I was experimenting with water colors when I created this biplane painting. I included it here because it is complete enough and I like the ways the colors go together in this scan. No, I don't know where the pilot is, and I don't remember consciously leaving the pilot out. I have flown model airplanes, and they don't often include a model pilot, so that may be the reason the painting doesn't have one.
The black-and-white aircraft is arguably the first to fly (it is the Wright Flyer on its very first flight) in a controlled and sustained manner. The jet engines (put in with a photo program), aren't really the first jet engines ever, though. They aren't even the first to make a plane fly. They are among the first, though, the first to propel a jet-fighter aircraft, the German Me 262, which the Germans used at the end of World War 2. I got the jet-engine images from a picture of one of these.
The mechanical bird and robot are CG (computer graphics) models, done in software. (Yes, the robot doesn't technically belong here, but here it is anyway.) They are prototypes of models I want to perfect a little more. The robot looks amazingly like an actual robot I saw once in a news picture (though I didn't know about it at the time). This was coincidence, which is likely, since they are both simple and minimalist--just enough to get the job done. There are two movies featuring the bird and the robot on this site. Wanna see? Huh? Okay, here's the link: Various Movies.
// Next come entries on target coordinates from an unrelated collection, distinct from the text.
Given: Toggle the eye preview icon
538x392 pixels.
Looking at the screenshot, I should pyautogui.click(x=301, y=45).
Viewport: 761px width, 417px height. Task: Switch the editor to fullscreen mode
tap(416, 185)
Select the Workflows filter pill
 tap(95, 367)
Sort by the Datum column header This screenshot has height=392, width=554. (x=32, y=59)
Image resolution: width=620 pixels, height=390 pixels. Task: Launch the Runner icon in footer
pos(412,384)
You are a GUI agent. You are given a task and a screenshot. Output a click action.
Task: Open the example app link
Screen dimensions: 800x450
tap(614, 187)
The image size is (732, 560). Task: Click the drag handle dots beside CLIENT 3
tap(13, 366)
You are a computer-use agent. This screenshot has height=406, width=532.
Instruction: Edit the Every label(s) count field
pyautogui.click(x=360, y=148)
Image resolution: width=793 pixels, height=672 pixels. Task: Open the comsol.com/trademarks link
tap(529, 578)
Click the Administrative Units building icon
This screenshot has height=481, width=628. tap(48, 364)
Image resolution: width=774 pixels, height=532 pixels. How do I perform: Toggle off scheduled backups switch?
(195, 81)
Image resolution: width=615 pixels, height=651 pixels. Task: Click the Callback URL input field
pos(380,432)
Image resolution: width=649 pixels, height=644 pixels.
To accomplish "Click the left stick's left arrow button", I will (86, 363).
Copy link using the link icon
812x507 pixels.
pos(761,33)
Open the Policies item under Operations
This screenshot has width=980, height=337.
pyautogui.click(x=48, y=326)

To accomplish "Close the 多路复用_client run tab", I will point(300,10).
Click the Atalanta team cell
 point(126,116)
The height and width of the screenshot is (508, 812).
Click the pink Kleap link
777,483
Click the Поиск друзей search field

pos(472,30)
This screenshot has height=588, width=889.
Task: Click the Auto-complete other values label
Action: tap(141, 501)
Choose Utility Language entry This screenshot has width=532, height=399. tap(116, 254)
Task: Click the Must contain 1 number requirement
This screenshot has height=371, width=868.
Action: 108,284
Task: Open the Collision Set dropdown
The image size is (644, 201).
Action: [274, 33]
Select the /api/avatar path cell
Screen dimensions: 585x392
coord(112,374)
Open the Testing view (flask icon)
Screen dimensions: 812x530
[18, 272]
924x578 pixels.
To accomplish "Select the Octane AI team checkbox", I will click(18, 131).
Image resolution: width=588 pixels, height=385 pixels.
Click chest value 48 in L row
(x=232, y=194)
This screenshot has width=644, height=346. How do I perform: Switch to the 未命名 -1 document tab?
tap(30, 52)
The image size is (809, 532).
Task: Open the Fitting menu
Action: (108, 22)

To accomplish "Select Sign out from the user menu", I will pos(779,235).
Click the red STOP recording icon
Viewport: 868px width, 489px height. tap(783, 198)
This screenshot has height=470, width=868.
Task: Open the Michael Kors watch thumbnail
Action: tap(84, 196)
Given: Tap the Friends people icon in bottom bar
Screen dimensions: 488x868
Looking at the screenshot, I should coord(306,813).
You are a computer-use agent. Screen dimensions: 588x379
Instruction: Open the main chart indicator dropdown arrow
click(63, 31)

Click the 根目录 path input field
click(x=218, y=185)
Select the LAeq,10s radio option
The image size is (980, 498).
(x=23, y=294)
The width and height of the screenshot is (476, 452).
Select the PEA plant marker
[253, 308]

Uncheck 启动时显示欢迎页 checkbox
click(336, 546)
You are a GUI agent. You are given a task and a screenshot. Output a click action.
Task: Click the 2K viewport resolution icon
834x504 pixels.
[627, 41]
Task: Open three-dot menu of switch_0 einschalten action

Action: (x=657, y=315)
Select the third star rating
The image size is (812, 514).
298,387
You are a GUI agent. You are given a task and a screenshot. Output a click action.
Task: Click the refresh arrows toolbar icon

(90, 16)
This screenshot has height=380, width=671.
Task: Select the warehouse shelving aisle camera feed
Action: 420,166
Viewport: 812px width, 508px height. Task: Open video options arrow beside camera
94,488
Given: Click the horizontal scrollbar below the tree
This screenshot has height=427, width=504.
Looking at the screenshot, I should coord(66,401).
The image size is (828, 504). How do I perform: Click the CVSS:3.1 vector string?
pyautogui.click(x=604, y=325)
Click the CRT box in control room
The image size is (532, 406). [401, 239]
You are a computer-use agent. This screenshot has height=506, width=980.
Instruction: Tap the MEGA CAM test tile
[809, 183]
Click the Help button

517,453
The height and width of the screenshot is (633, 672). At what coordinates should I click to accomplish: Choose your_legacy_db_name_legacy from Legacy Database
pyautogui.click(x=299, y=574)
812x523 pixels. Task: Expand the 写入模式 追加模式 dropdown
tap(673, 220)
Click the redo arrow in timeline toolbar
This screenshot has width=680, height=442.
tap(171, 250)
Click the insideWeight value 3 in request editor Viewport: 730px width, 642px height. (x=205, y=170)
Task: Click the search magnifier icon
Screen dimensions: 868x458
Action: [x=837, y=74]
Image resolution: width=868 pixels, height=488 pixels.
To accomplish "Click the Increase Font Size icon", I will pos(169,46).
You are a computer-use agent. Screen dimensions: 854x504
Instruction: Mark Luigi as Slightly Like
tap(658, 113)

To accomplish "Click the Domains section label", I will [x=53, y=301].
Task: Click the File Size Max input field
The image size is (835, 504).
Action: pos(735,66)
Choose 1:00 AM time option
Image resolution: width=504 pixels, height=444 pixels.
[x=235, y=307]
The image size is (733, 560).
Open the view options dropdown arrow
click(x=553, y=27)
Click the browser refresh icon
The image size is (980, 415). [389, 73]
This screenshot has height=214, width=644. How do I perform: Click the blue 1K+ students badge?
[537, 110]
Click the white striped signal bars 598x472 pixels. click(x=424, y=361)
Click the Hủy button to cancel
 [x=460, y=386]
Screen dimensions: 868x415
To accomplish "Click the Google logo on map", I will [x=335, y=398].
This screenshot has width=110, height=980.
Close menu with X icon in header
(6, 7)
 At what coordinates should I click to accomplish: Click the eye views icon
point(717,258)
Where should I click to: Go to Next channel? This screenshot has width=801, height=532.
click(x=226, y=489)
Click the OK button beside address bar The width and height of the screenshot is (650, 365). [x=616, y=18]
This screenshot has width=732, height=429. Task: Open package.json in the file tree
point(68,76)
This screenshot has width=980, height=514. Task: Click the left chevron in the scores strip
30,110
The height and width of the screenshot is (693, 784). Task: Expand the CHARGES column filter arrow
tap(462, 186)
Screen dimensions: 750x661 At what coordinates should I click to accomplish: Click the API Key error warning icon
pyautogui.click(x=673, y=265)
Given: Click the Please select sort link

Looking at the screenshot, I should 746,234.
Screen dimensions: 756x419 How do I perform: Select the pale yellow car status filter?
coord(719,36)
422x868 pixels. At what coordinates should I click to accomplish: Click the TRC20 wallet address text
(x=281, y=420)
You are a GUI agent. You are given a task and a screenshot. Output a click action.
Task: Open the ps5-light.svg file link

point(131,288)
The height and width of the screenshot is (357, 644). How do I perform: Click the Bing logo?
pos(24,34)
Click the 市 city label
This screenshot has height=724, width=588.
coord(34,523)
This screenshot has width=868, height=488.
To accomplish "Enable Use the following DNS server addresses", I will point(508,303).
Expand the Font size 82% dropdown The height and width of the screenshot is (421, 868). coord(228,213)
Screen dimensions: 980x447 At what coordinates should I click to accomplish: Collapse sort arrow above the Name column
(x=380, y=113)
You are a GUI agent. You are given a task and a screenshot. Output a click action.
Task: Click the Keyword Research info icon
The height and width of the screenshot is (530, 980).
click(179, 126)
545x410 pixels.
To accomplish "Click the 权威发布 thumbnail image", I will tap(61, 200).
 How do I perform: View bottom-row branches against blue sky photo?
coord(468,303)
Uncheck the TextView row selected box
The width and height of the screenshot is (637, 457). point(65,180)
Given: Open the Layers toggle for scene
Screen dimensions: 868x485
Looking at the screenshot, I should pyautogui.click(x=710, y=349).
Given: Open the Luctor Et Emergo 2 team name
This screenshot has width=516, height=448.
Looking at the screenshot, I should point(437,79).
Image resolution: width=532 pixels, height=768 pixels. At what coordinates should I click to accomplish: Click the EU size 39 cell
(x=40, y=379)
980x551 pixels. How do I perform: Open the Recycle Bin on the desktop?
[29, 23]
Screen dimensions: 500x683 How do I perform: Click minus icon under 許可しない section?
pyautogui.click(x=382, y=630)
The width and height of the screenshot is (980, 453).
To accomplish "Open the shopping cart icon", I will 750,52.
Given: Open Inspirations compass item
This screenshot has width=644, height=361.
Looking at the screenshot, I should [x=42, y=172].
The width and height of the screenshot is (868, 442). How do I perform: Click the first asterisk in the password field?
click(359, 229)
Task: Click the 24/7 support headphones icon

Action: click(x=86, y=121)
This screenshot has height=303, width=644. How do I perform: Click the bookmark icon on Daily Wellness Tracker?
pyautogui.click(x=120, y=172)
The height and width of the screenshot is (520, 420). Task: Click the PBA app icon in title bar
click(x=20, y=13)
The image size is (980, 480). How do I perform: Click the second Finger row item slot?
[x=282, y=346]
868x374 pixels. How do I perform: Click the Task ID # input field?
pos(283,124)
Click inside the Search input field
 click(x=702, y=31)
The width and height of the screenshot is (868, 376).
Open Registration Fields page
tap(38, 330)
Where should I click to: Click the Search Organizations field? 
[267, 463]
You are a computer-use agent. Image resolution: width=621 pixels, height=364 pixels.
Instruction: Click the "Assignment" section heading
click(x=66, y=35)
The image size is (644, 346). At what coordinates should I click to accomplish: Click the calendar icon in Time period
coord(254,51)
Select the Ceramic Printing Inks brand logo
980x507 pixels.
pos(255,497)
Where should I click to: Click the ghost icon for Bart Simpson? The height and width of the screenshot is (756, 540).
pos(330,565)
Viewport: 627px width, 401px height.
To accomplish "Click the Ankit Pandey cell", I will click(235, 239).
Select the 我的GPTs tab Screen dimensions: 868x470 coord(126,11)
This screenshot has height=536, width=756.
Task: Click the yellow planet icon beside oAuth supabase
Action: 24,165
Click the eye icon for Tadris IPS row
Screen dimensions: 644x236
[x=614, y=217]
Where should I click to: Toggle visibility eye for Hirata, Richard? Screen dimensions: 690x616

You probably noticed how nicely the ads go with my pictures. I like to choose ads with the themes of my pages, so that they are more than just ads, but a part of the design. I'm a model airplane enthusiast too. I recommend that you try the wonderful experience of flying model airplanes if you haven't already, but do try to learn with an instructor, even if the kit is for a beginner, or you might experience sorrow (and safety first: always mind spectators--never learn when they're around, and avoid them at all other times, and get model airplane insurance from the AMA). You can buy the planes through a local hobby shop or get them online through these ads or other places. I personally prefer going to a local hobby shop if I can, so I can talk with the guys there and such, but if that's not really an option for you (maybe you live far, far away from one), here are some ads. You don't necessarily have to just consider the plane you click on either. Other ones come up after clicking. Oh, yes, consider getting some model flight-simulator software for training too. The stuff from Great Planes (I think) is excellent. You can probably find the plane you bought in it, and learn to fly it in the software. Of course, this is all money money money, so consider your budget.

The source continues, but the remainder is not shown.